» YOUR OBJECTIVE:
Print, from the listing below, the lines starting at the line containing "Task: Open the Transiciones ribbon tab" and ending at the line containing "Task: Go to previous standings page", exactly as they stand, and print nothing else.

━━━━━ AVAILABLE RECORDS

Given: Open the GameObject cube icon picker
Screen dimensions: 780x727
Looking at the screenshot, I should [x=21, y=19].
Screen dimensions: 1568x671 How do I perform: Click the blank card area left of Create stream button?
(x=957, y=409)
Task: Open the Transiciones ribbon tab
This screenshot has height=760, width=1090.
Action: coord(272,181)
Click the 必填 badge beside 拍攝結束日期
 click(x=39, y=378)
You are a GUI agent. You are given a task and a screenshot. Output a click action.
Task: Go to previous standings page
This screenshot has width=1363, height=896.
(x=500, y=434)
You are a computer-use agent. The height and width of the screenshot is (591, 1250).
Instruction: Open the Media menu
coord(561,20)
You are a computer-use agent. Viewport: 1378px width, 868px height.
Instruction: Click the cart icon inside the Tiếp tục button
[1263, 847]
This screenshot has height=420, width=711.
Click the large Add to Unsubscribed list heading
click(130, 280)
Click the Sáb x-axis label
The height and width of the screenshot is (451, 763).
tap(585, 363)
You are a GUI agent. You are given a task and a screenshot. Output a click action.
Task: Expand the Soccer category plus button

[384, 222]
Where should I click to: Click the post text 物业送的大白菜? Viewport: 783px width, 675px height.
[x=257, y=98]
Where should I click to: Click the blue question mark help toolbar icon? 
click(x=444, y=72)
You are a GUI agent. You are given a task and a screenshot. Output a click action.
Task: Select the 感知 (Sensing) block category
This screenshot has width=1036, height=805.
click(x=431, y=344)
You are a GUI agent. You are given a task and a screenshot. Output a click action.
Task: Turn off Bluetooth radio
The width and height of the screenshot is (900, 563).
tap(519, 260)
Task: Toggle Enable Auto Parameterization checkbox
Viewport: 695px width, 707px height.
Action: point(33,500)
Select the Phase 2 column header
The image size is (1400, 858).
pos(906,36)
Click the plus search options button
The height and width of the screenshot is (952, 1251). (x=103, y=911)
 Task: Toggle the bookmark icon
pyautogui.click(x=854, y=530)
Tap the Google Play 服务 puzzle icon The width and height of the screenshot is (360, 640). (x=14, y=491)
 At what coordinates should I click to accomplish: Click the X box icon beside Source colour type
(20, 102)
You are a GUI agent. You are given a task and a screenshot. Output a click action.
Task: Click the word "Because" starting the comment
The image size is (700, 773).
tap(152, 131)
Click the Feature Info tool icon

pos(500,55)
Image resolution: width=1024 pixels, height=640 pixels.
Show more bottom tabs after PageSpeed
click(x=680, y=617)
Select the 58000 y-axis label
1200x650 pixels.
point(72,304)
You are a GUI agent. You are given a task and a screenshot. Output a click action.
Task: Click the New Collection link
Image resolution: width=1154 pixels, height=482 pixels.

━━━━━━━━━━

» SOLUTION TO THIS PROBLEM:
Task: Open the Transiciones ribbon tab
This screenshot has height=760, width=1090.
Action: coord(272,181)
Click the 必填 badge beside 拍攝結束日期
 click(x=39, y=378)
You are a GUI agent. You are given a task and a screenshot. Output a click action.
Task: Go to previous standings page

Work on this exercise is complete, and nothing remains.